Handling robots.txt files is a crucial aspect of ethical web scraping. The robots.txt file serves as a protocol that websites use to communicate with web crawlers and scrapers about which parts of their site should or shouldn't be accessed. In Go, there are several approaches to parse and respect these directives, ensuring your scraping activities remain compliant and respectful.

Understanding robots.txt Format

Before diving into implementation, it's important to understand the robots.txt format. This file is typically located at the root of a website (e.g., https://example.com/robots.txt) and contains directives like:

User-agent: *
Disallow: /private/
Disallow: /admin/
Allow: /public/
Crawl-delay: 1

User-agent: GoogleBot
Disallow: /temp/

Basic robots.txt Parser Implementation

Here's a simple Go implementation to fetch and parse robots.txt files:

package main

import (
    "bufio"
    "fmt"
    "io"
    "net/http"
    "net/url"
    "regexp"
    "strconv"
    "strings"
    "sync"
    "time"
)

type RobotsRule struct {
    UserAgent   string
    Disallowed  []string
    Allowed     []string
    CrawlDelay  time.Duration
    Sitemap     []string
}

type RobotsParser struct {
    Rules   []RobotsRule
    BaseURL *url.URL
}

func NewRobotsParser(baseURL string) (*RobotsParser, error) {
    u, err := url.Parse(baseURL)
    if err != nil {
        return nil, err
    }

    return &RobotsParser{
        BaseURL: u,
        Rules:   make([]RobotsRule, 0),
    }, nil
}

func (rp *RobotsParser) Fetch() error {
    robotsURL := rp.BaseURL.Scheme + "://" + rp.BaseURL.Host + "/robots.txt"
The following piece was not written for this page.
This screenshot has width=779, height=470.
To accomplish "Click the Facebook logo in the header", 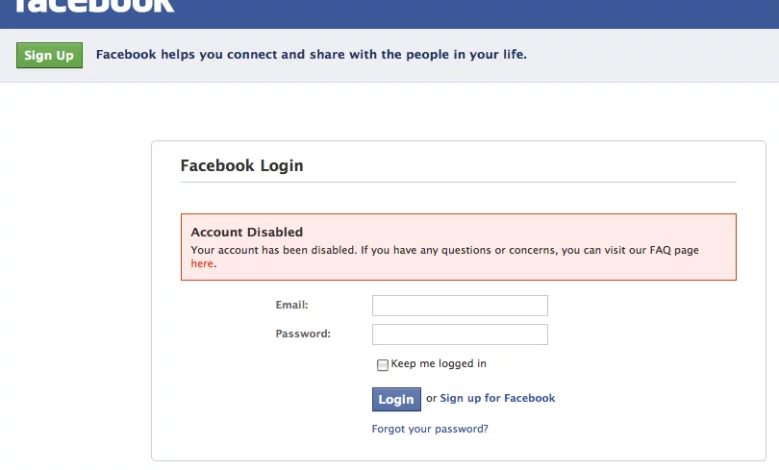I will [94, 6].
    resp, err := http.Get(robotsURL)
    if err != nil {
        return err
    }
    defer resp.Body.Close()

    if resp.StatusCode != 200 {
        // If robots.txt doesn't exist, assume everything is allowed
        return nil
    }

    return rp.Parse(resp.Body)
}

func (rp *RobotsParser) Parse(body io.Reader) error {
    scanner := bufio.NewScanner(body)
    var currentRule *RobotsRule

    for scanner.Scan() {
        line := strings.TrimSpace(scanner.Text())
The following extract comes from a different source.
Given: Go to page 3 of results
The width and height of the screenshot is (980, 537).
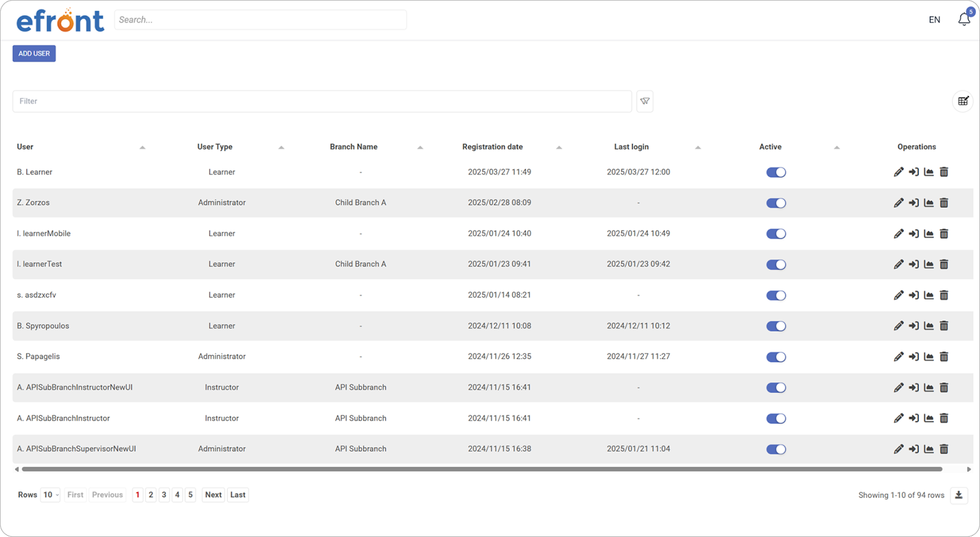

        // Skip comments and empty lines
        if line == "" || strings.HasPrefix(line, "#") {
            continue
        }

        parts := strings.SplitN(line, ":", 2)
        if len(parts) != 2 {
            continue
        }

        directive := strings.ToLower(strings.TrimSpace(parts[0]))
        value := strings.TrimSpace(parts[1])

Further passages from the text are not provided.